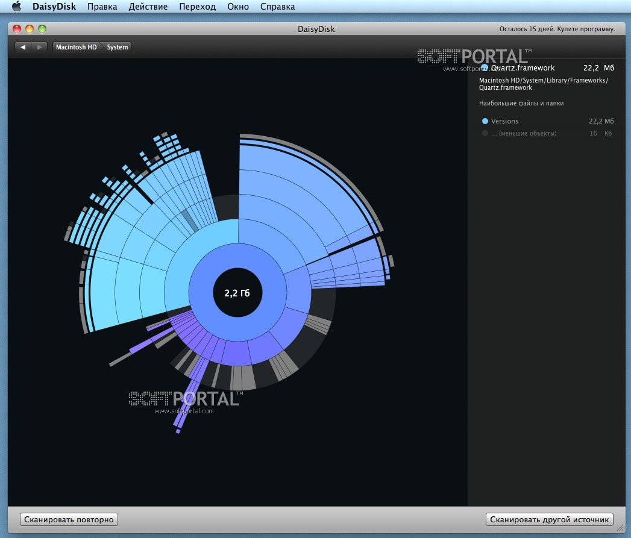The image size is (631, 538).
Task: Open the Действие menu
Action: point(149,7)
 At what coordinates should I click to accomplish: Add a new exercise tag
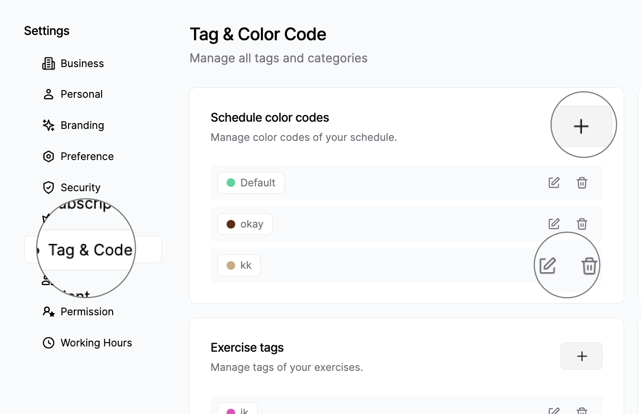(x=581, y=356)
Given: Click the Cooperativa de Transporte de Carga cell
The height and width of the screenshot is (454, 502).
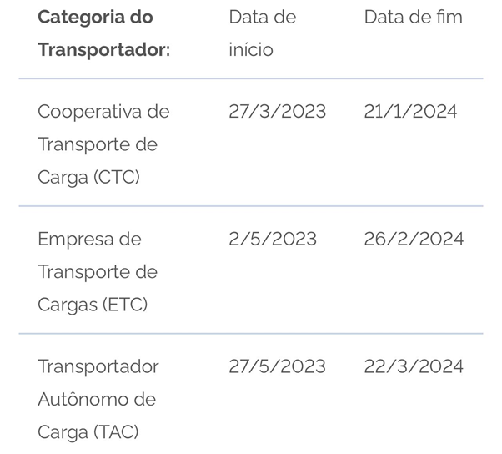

========================================

▶ [Assigned task]
Copy nothing but the lines from the line holding "At what coordinates" through the last line of the entries, exactly, while leaving out the pictures.

▶ [Answer area]
 At what coordinates should I click to accomplish: Add a new exercise tag
(x=581, y=356)
Given: Click the Cooperativa de Transporte de Carga cell
The height and width of the screenshot is (454, 502).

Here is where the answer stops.